I'm using a stemmer (for the Brazilian Portuguese Language) when I index documents on Elasticsearch. This is what my default analyzer looks like(nvm minor mistakes here because I've copied this by hand from my code in the server):
{
"analysis":{
"filter":{
"my_asciifolding": {
"type": "asciifolding",
"preserve_original": true,
},
"stop_pt":{
"type": "stop",
"ignore_case": true,
"stopwords": "_brazilian_"
},
"stemmer_pt": {
"type": "stemmer",
"language": "brazilian"
}
},
"analyzer": {
"default": {
"type": "custom",
"tokenizer": "standard",
"filter": [
"lowercase",
"my_asciifolding",
"stop_pt",
"stemmer_pt"
]
}
}
}
}
I haven't really touched my type mappings (apart from a few numeric fields I've declared "type":"long"
) so I expect most fields to be using this default analyzer I've specified above.
This works as expected, but the thing is that some users are frustrated because (since tokens are being stemmed), the query "vulnerabilities"
and the query "vulnerable
" return the same results, which is misleading because they expect the results having an exact match to be ranked first.
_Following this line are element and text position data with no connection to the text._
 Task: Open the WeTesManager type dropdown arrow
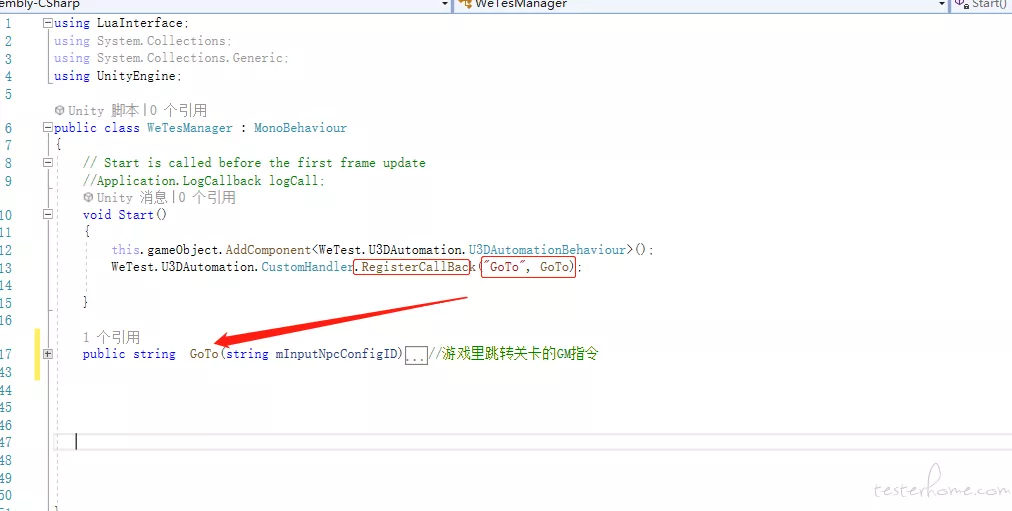click(943, 5)
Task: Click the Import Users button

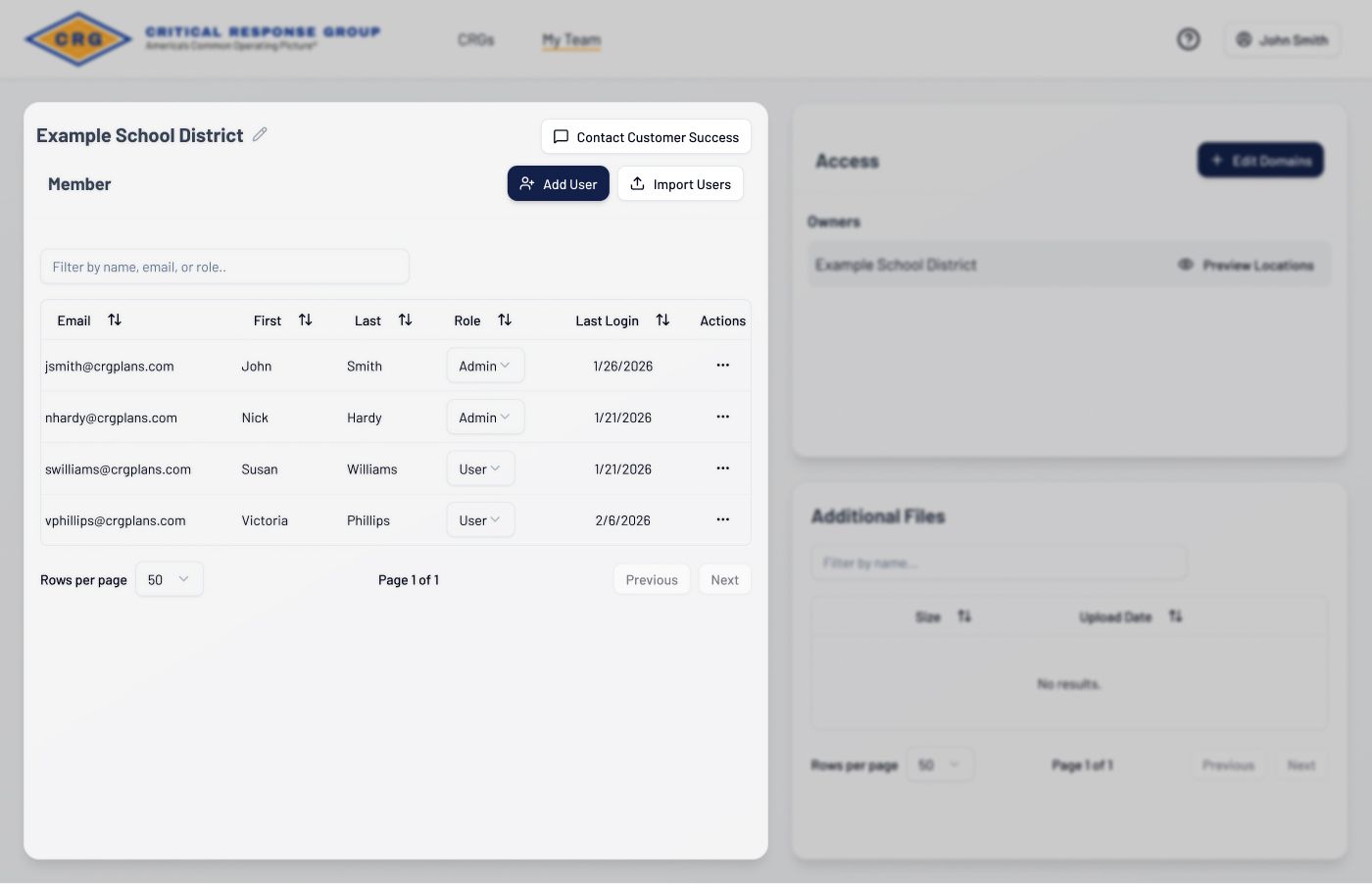Action: pos(680,184)
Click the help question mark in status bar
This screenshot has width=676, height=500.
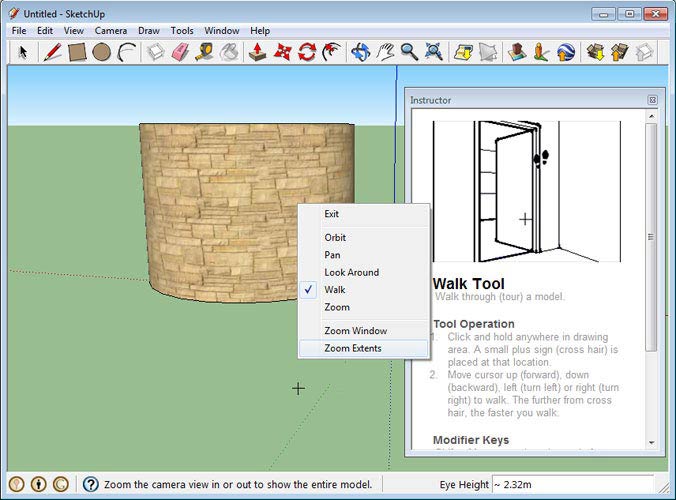tap(90, 485)
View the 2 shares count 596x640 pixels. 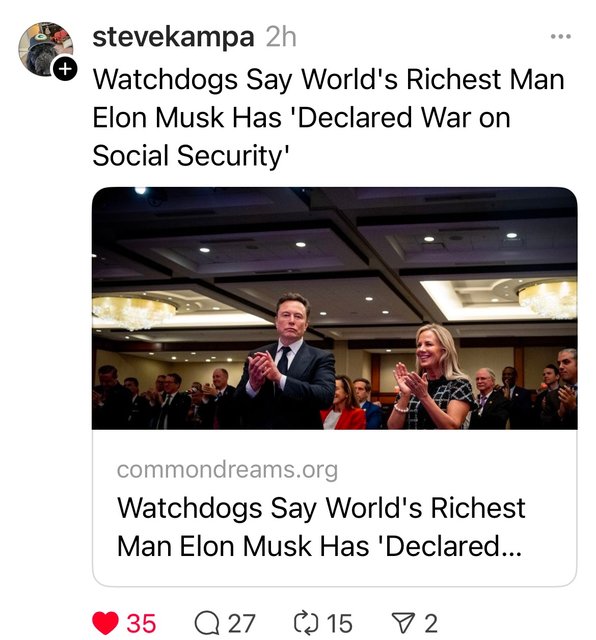pyautogui.click(x=431, y=623)
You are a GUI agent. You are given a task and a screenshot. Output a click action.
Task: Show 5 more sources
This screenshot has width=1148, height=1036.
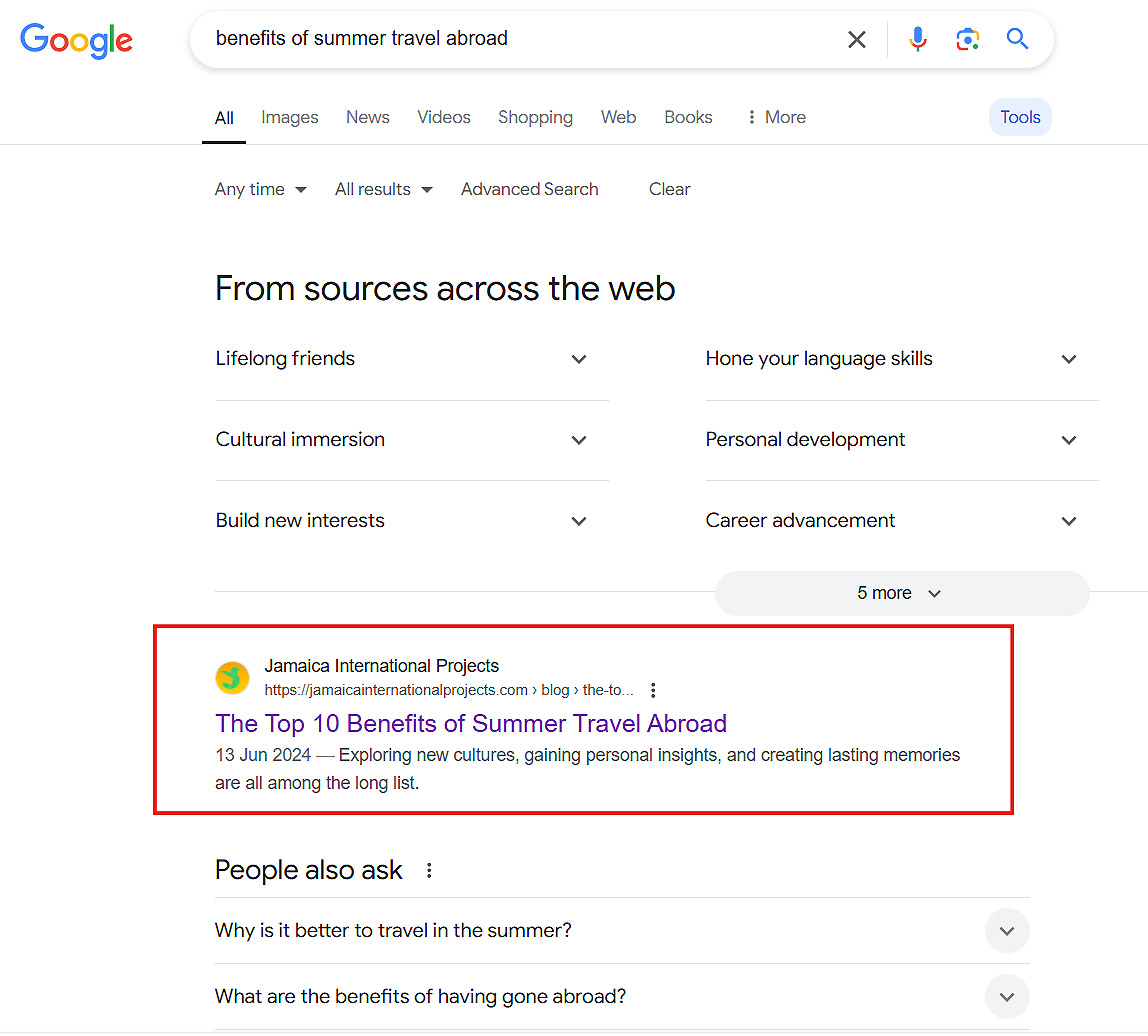point(902,593)
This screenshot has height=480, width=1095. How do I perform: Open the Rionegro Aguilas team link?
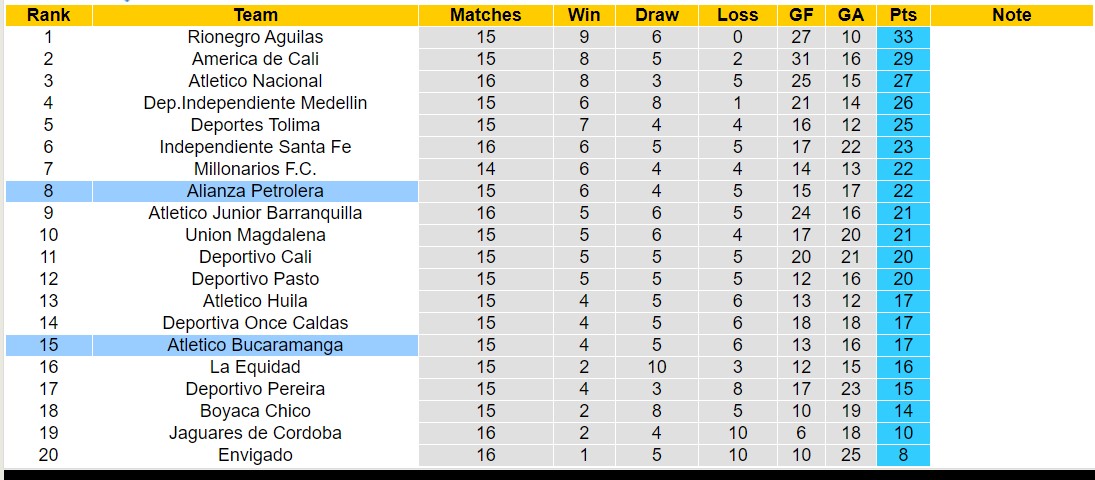click(255, 37)
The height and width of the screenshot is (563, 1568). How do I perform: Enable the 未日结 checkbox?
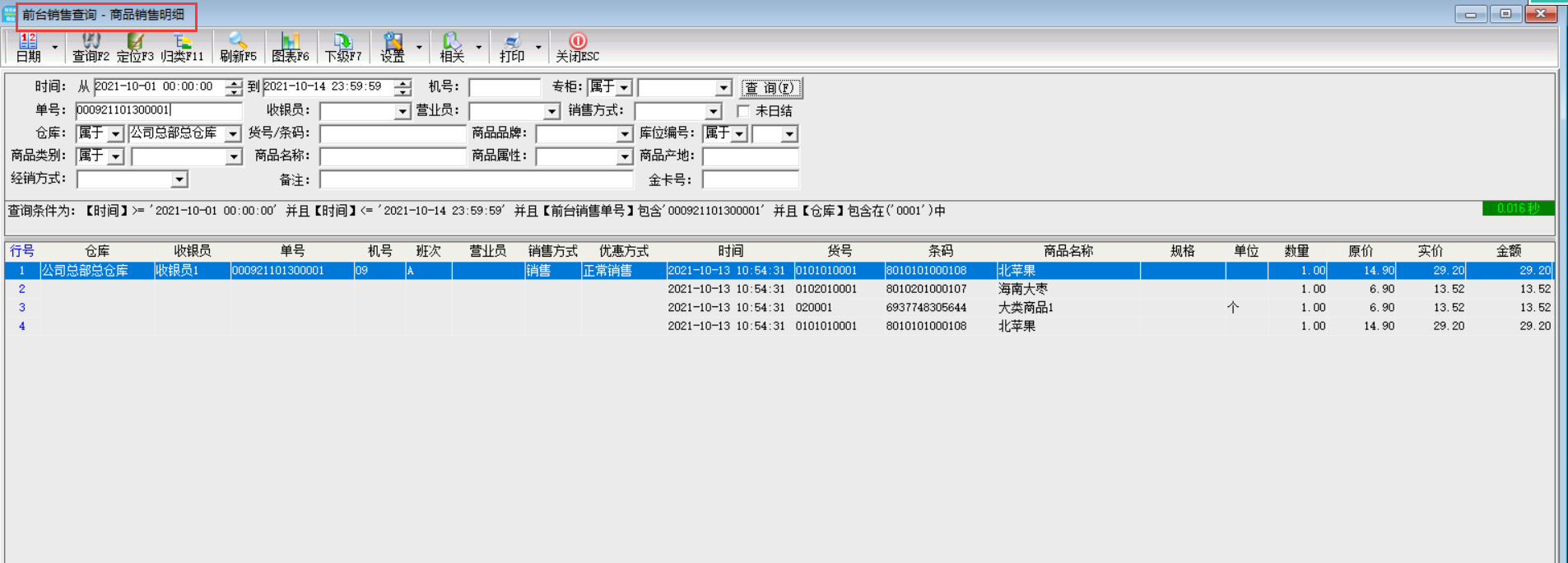point(743,110)
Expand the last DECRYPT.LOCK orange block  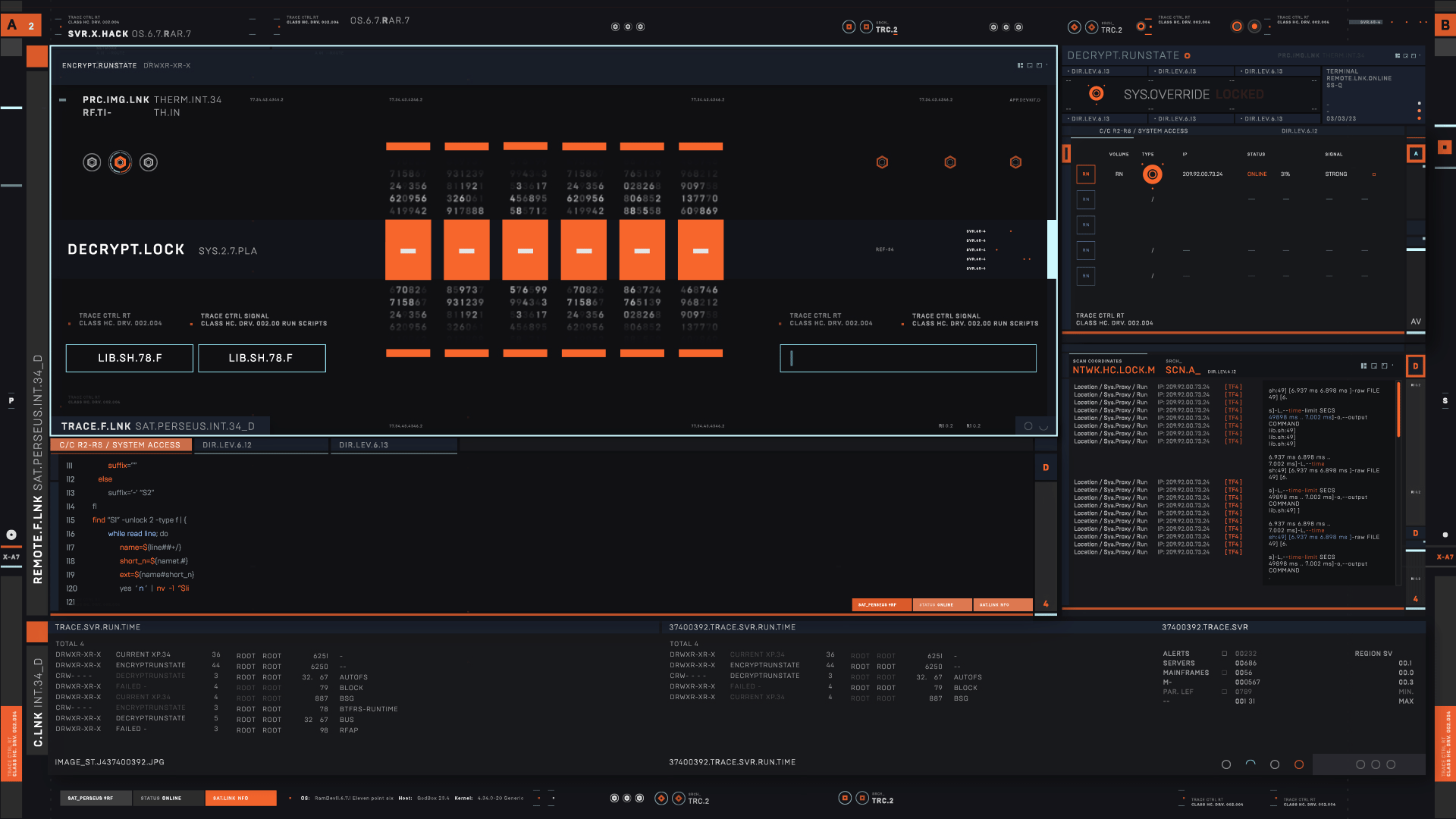pos(700,250)
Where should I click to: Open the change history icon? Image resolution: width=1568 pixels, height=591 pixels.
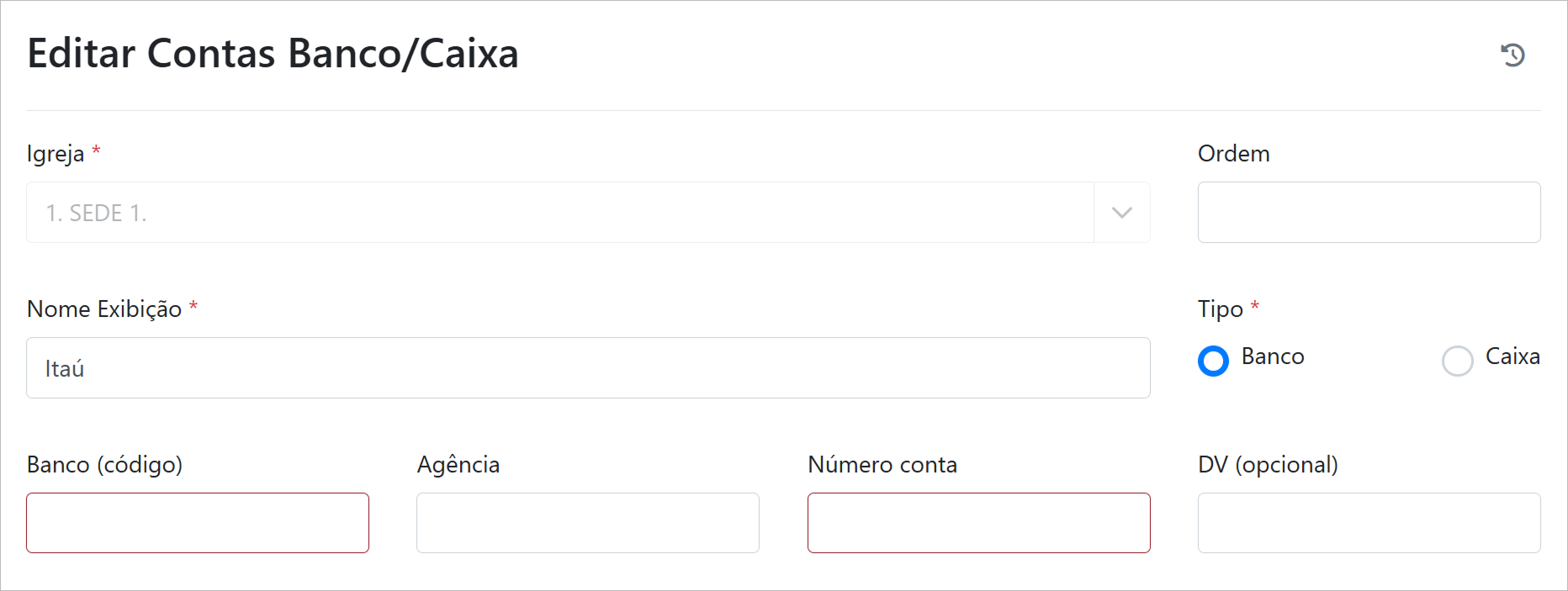click(x=1512, y=55)
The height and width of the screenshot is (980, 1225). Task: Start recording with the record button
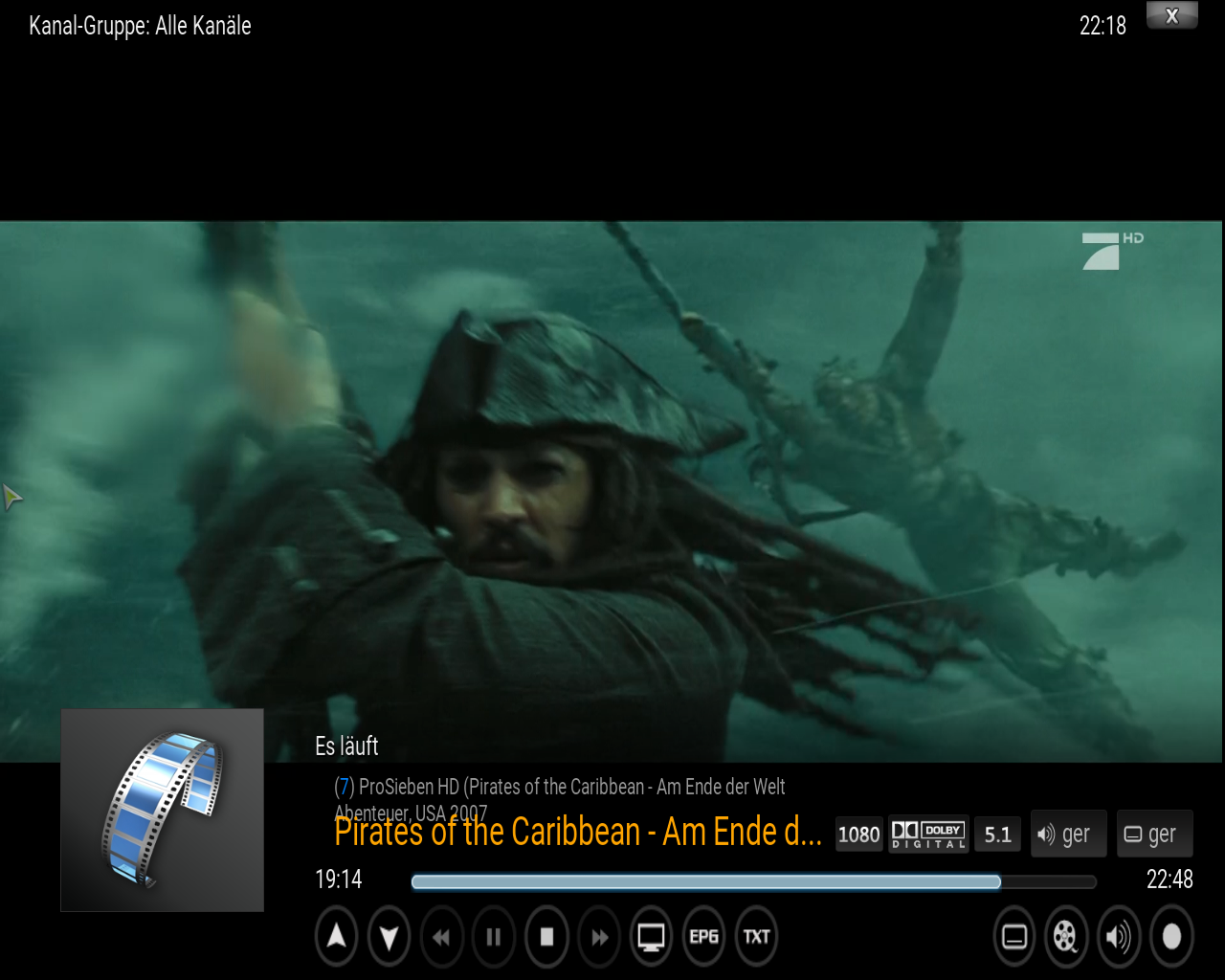[x=1170, y=936]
Whats is the default way (if any) to do this in elasticsearch? (maybe keep the unstemmed tokens in the index as well as the stemmed tokens?) I'm using version 1.5.1.
I ended up using "fields"
field to index my attributes in different ways. Not sure whether this is optimal but this is the way I'm handling it right now:
Add another analyzer (I called it "no_stem_analyzer"
) with all filters that the "default"
analyzer has, minus "stemmer"
.
For each attribute I want to keep both non stemmed and stemmed variants, I did this (example for field "DESCRIPTION"
):
"mappings":{
"_default_":{
"properties":{
"DESCRIPTION":{
"type"=>"string",
"fields":{
"no_stem":{
"type":"string",
"index":"analyzed",
"analyzer":"no_stem_analyzer"
},
"stemmed":{
"type":"string",
"index":"analyzed",
"analyzer":"default"
}
}
}
},//.. other attributes here
}
}
At search time (using query_string_query
) I must also indicate (using field "fields"
) that I want to search all sub-fields (e.g. "DESCRIPTION.*"
)
I also based my approach upon [this answer].(elasticsearch customize score for synonyms/stemming)